Agravo de Instrumento Nº 5047510-37.2021.4.04.0000/RS
RELATORA: Desembargadora Federal TAIS SCHILLING FERRAZ
AGRAVANTE: ADRIANA MARIA POLA
AGRAVADO: INSTITUTO NACIONAL DO SEGURO SOCIAL - INSS
RELATÓRIO
Trata-se de agravo de instrumento interposto contra decisão proferida em ação previdenciária, na qual foi declarada a incompetência para processamento dos pedidos de danos morais e exclusão de juros e multa, com a cisão do processo para que prossiga naquele juízo somente no que pertine aos pedidos de matéria previdenciária, bem como, suprimindo o montante fixado para o pedido de compensação por danos morais (R$ 16.963,59), retificou de ofício o valor da causa para R$ 50.036,41, declinou da competência para o Juizado Especial (
).Pretende a parte agravante, em síntese, que seja mantida a competência da Vara Federal, tendo em vista que é lícita a cumulação de pedidos. Defende a manutenção do valor atribuído à causa (R$67.000,00, sendo R$13.200,00 parcelas vincendas, R$36.836,41, parcelas vencidas e R$16.963,56, danos morais), sustentando que a quantia a título de indenização por danos morais não é desproporcional ao dano material postulado.
Liminarmente, foi deferida em parte a antecipação da tutela recursal, apenas para permitir a cumulação dos pedidos, mantendo, porém, a competência no âmbito do JEF.
Intimado, o agravado não apresentou contrarrazões.
É o relatório.
VOTO
A decisão inaugural foi proferida nos termos que transcrevo:
Admissibilidade
De início, registro o trânsito em julgado do REsp n.º 1696396/MT e do REsp n.º 1704520/MT, em 22/02/2019, com tese firmada sob o rito dos recursos especiais repetitivos do STJ - Tema 988, in verbis:
O rol do art. 1.015 do CPC é de taxatividade mitigada, por isso admite a interposição de agravo de instrumento quando verificada a urgência decorrente da inutilidade do julgamento da questão no recurso de apelação.
À luz desta nova orientação jurisprudencial, entendo que se deve dar trânsito ao agravo para exame da questão relativa à competência para processamento e julgamento da ação originária.
Mérito do recurso
É possível a cumulação de pedidos, na forma do disposto no artigo 327, caput, do CPC/2015, uma vez atendidos os requisitos previstos nos parágrafos e incisos do artigo.
A competência previdenciária se estabelece com base na natureza do pedido principal, devendo ser relativa à relação jurídica previdenciária de benefício, como no presente caso, que versa sobre a concessão de uma aposentadoria. Nesse sentido, esta Corte tem entendido por afastar a competência previdenciária tão somente nos casos em que não há qualquer discussão sobre o direito ou não ao benefício:
DIREITO PROCESSAL CIVIL. COMPETÊNCIA. PEDIDO DE DANOS MORAIS POR ATRASO NA CONCESSÃO DE BENEFÍCIO PREVIDENCIÁRIO. MATÉRIA DE ÍNDOLE ADMINISTRATIVA. AUSÊNCIA DE RELAÇÃO PREVIDENCIÁRIA, NEM MESMO INDIRETA. 1. O critério definidor da competência leva em consideração a causa de pedir e o pedido. 2. A ação na qual se postula exclusivamente indenização por atraso da administração na concessão de benefício previdenciário, sem que se discuta o direito ou não ao benefício, tem cunho eminentemente administrativo, o que atrai a competência o Juízo Cível correspondente. 3. Conflito solvido para declarar a competência do juízo suscitado. (TRF4 5019528-82.2020.4.04.0000, CORTE ESPECIAL, Relator JOÃO PEDRO GEBRAN NETO, juntado aos autos em 30/06/2020)

ENUNCIADO 1.
No trecho sobre o agravo de instrumento, para qual montante o juízo retificou de ofício o valor da causa?
ENUNCIADO 2.
Continue o trecho sobre o agravo de instrumento a partir do ponto em que ele termina.

DADOS APRESENTADOS.

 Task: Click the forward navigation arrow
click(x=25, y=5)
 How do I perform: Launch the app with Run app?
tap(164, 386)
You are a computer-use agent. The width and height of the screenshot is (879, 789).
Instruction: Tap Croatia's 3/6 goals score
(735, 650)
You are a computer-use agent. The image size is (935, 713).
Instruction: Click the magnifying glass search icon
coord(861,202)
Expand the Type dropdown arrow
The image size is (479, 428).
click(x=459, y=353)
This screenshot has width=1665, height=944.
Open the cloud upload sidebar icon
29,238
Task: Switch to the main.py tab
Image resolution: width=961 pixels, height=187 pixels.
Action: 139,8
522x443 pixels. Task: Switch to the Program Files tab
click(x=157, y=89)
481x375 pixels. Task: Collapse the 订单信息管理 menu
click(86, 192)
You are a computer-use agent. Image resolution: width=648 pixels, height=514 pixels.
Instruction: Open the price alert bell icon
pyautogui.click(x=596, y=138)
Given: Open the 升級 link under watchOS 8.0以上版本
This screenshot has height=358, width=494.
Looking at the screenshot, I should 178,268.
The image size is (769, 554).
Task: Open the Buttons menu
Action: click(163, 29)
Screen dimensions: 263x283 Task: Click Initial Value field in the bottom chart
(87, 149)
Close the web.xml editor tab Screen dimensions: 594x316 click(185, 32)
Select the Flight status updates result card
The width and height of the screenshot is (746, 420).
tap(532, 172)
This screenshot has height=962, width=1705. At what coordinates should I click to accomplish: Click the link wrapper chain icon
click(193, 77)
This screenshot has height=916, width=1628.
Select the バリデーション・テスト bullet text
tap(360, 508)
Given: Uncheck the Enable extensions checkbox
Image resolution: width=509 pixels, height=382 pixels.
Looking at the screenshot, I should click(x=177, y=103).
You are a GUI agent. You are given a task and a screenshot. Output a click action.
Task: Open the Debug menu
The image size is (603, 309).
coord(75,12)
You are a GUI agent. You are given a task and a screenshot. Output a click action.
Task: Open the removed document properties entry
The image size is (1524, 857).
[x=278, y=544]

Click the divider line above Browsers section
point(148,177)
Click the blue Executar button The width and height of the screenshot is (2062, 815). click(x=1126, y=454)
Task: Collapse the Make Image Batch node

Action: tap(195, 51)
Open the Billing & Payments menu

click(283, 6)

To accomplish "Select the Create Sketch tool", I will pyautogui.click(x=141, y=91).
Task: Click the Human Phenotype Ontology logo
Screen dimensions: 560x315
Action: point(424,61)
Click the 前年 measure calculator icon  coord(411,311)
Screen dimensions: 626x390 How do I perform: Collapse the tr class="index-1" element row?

RESPOSTA 1.
R$ 50.036,41.

RESPOSTA 2.
Assim sendo, quando há pedidos sucessivos, que surgem como decorrência da relação jurídico-previdenciária, como no presente caso (pedido de indenização por dano moral e de exclusão de juros e multa da indenização de período rural), tais pedidos serão, também, de competência do juízo previdenciário.
Dessa forma, deve ser reconhecida a possibilidade de cumulação do pedido de dano moral previdenciário e de exclusão de juros e multa do cálculo da indenização do período rural, com os demais pedidos e a competência do Juízo de origem para apreciação de todos os pedidos deduzidos na inicial.
Por outro lado, por fundamento diverso do Juízo de origem, resta mantida a competência do Juizado Especial Federal para o julgamento da demanda.
O Juízo a quo declinou da competência para o Juizado Especial Federal, afastando, do valor da causa, o valor total postulado a título de danos morais, qual seja R$16.963,56.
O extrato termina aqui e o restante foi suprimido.